Virtual Reality (VR) ist das neueste Schlagwort in der Technologie und Unterhaltungselektronik. VR taucht dieser Tage fast überall auf. Swisscom wollte als bedeutender IT-Akteur diesen Trend nicht verpassen, sondern eine treibende Kraft in diesem Bereich und seinen vielfältigen Anwendungsmöglichkeiten sein.
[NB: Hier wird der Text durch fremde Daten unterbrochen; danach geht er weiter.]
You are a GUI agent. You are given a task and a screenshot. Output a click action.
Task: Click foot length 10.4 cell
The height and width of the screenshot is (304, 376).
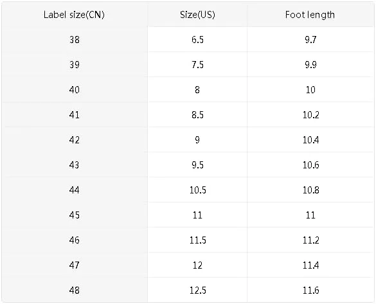(310, 139)
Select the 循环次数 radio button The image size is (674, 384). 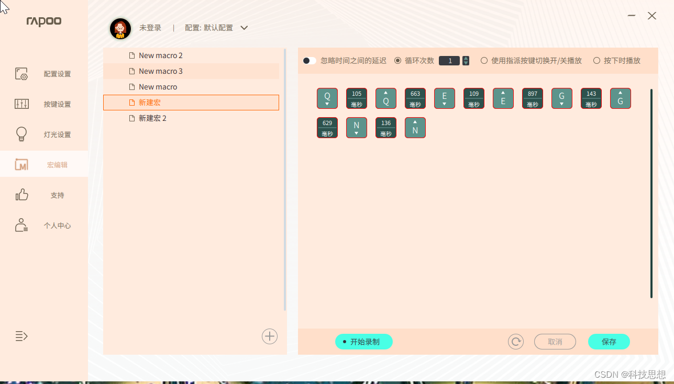coord(397,61)
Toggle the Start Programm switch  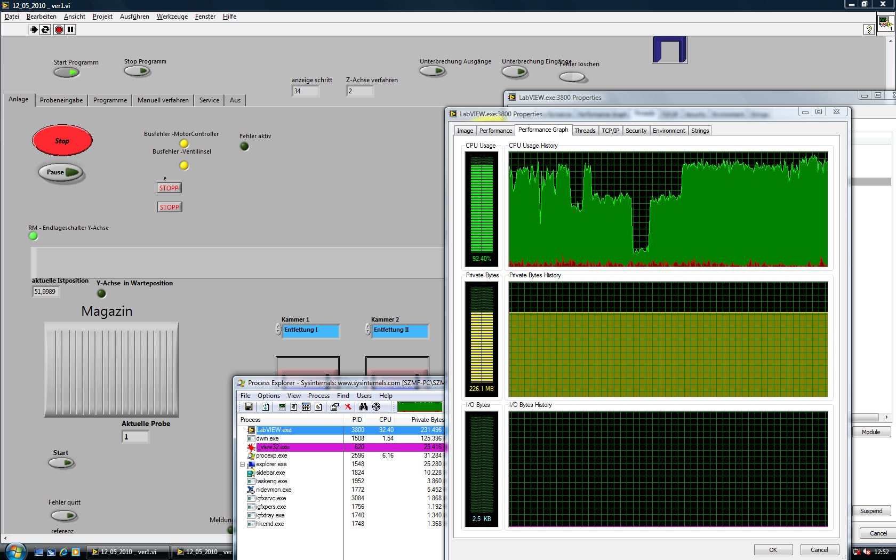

Aus diesem Grund wurden wir von Open Web Technology beauftragt, das Team der Marketingabteilung bei der Erforschung neuer digitaler Welten zu unterstützen und die Weihnachtskarte 2016 des Unternehmens mit Hilfe der neuesten VR-Technologie zu erstellen.

Ausgangslage

Die Marketingabteilung von Swisscom ist immer auf der Suche nach innovativen Kunden und das diesjährige Weihnachtskartenprojekt war definitiv auf sie ausgerichtet. Zuerst dachten sie daran, ein Spiel zu entwickeln, bei dem der Spieler einen Weihnachtsmann in einem Schweizer Panorama finden muss. Um es noch cooler zu machen, haben sie sich entschieden, dies mit einem VR-Spiel zu tun!

Das Erstellen eines webbasierten Virtual-Reality-Spiels, das mit Googles Cardboard auf dem Handy spielbar ist, war definitiv spannend, aber war es überhaupt sinnvoll? Nachdem wir uns der Herausforderung gestellt und diese in die Tat umgesetzt haben, können wir sagen, dass sie es war!

Vorgehensweise

Unser Auftrag bestand darin, die technische Machbarkeit zu prüfen und eine webbasierte State-of-the-Art-Plattform auf Cloud-Basis zu entwickeln.

Proof of Concept

Bevor wir unserem Kunden über die Möglichkeiten der JavaScript-Bibliothek A-Frame und ihrer Virtual Reality Engine Auskunft geben, wollten wir das Framework selbst auf den Prüfstand stellen. Nach einigen Tagen haben wir einen Proof of Concept erarbeitet, der bereits nahezu alle Anwendungsfälle abdeckte, die das Marketing-Team der Swisscom im Sinn hatte. Bei dieser kurzen Phase haben wir auch evaluiert, dass die Entscheidung für ein webbasiertes Spiel (im Gegensatz zu einer nativen Applikation) der bestmögliche Ansatz ist.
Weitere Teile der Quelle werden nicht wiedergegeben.